Seit Monaten steht die Sozialhilfe in unserem Land medial im Fokus. Während hier für Reformen plädiert wird, bilden sich dort verhärtete Fronten gegen Anreizumbau, oder es werden gar Abbaupläne lanciert. Worum geht es eigentlich?
Prügelknabe Sozialhilfe
Seit der Fall Carlos 2013 Schlagzeilen produziert hat, wird erbittert darüber diskutiert, ob Wohlfahrt statt Schuld und Sühne das richtige Rezept sei. Während für die Kritiker die ausbezahlten Leistungen schlicht zu hoch sind, beharrt die andere Seite auf dem gegenteiligen Standpunkt: sie seien gerechtfertigt, ja sollten sogar erhöht werden. Hier wird von falschen Anreizen und untragbaren Kosten für Gemeinden gesprochen, dort von knapp bemessener Überlebenshilfe und gerechter Lastenverteilung.

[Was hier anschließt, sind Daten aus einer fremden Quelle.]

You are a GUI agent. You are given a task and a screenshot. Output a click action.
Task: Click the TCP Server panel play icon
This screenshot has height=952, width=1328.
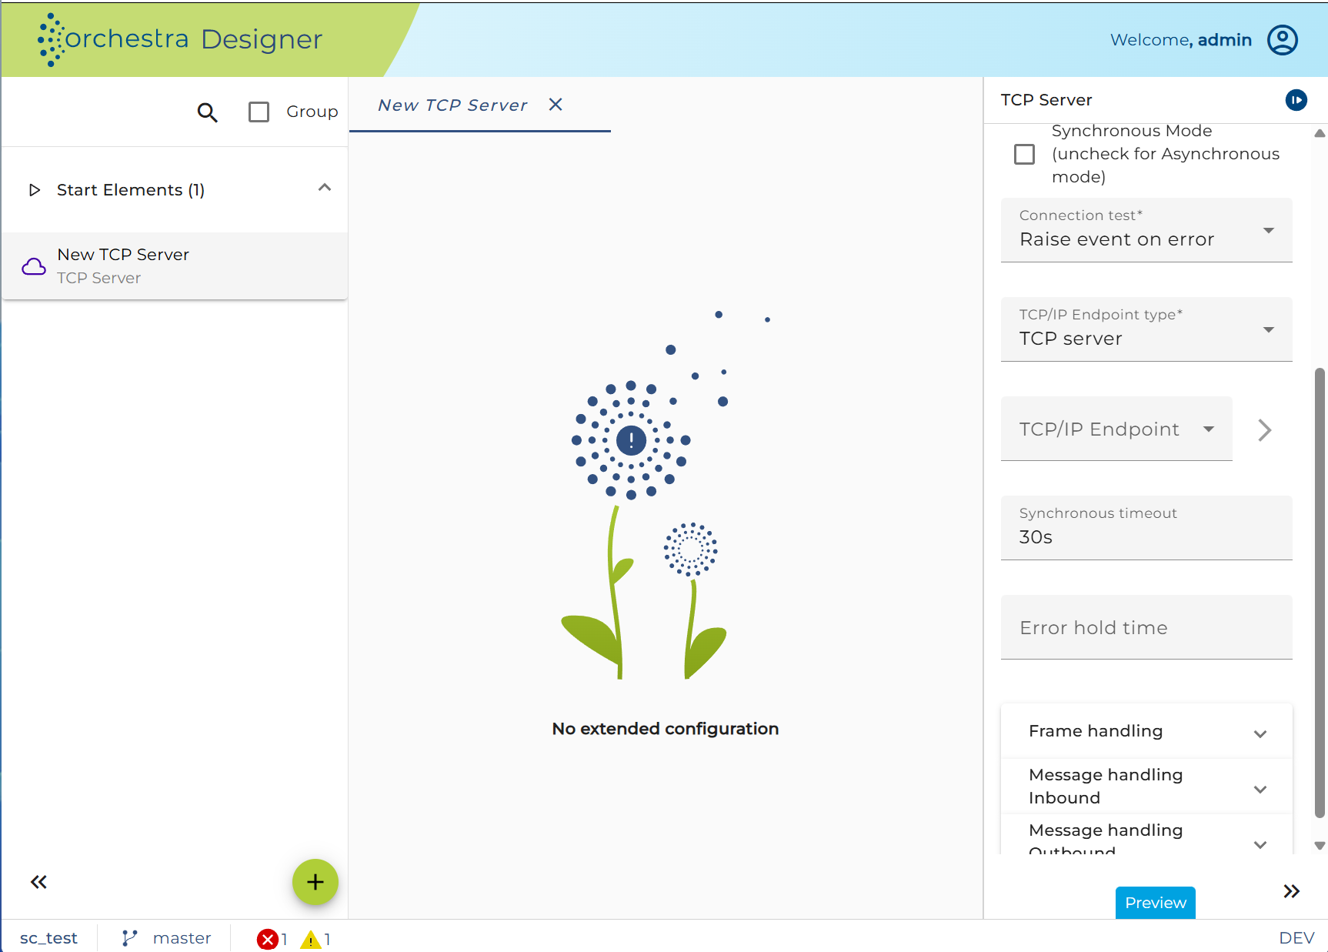click(1296, 100)
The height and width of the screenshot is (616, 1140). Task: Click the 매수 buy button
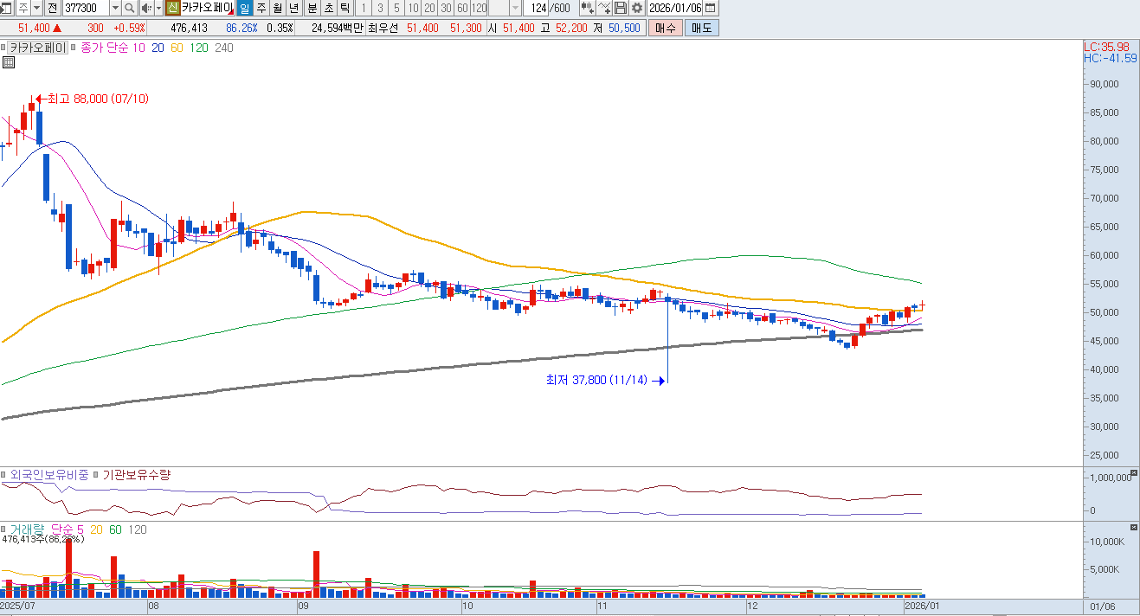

«Wo Rauch ist, da ist Feuer», meint der Volksmund. Urteilen Sie selbst: Wenn am Zürichsee eine Sozialhilfe beziehende Familie mit zwei Kindern monatlich z.B. 5’610 Franken vom Staat (resp. von den Steuerzahlenden) erhält, entspricht das den KOS-Richtlinien. Dieser Betrag setzt sich zusammen aus Grundbedarf/Lebensunterhalt 2’110 Franken, Wohnkosten (situativ) 2’100 Franken, medizinischer Grundversorgung 1’400 Franken. Jährlich beläuft sich dieses steuerfreie «Einkommen» auf 67‘320 Franken. Die vergleichbare, für sich selbst aufkommende Familie muss mindestens 75‘000 Franken (je nach Steuersatz) verdienen, damit ihr nach Abzug der Steuern gleich viel Geld zur Verfügung steht.
Stolpersteine
Die unterschiedlichen Meinungen haben verschiedenste Gründe. Das beginnt wohl schon bei den Richtlinien für die Behörden. «Sozialhilfe steht allen Einwohnerinnen und Einwohnern der Schweiz offen. Massgebend ist die Notlage, nicht die Ursache.»
Diese offene Formulierung ist unglücklich. Sie könnte suggerieren: Komme ich in eine (allenfalls selbstverschuldete) Notlage, so wird mir ja geholfen. Diese Anspruchsgarantie kann falsche Anreize schaffen.
Mentalitätsgraben?
Missbräuchlicher Bezug nährt den Verdacht, dass da und dort Geld zu grosszügig verteilt wird. Zusätzlich fällt auf, dass offensichtlich ein Mentalitätsgraben das Land durchzieht. Warum geben viele städtische Agglomerationen pro Kopf deutlich mehr Geld aus als ländliche Gegenden? Ist es die Mentalität der Menschen, die hier aus Schamgefühl eher still dulden und dort ohne Hemmungen zulangen? Sind es die Risikogruppen, die es in die «attraktive» städtische Anonymität zieht? Auf der anderen Seite: Spielt der unterschiedliche Umgang mit des Steuerzahlers Geld gar eine wichtige Rolle?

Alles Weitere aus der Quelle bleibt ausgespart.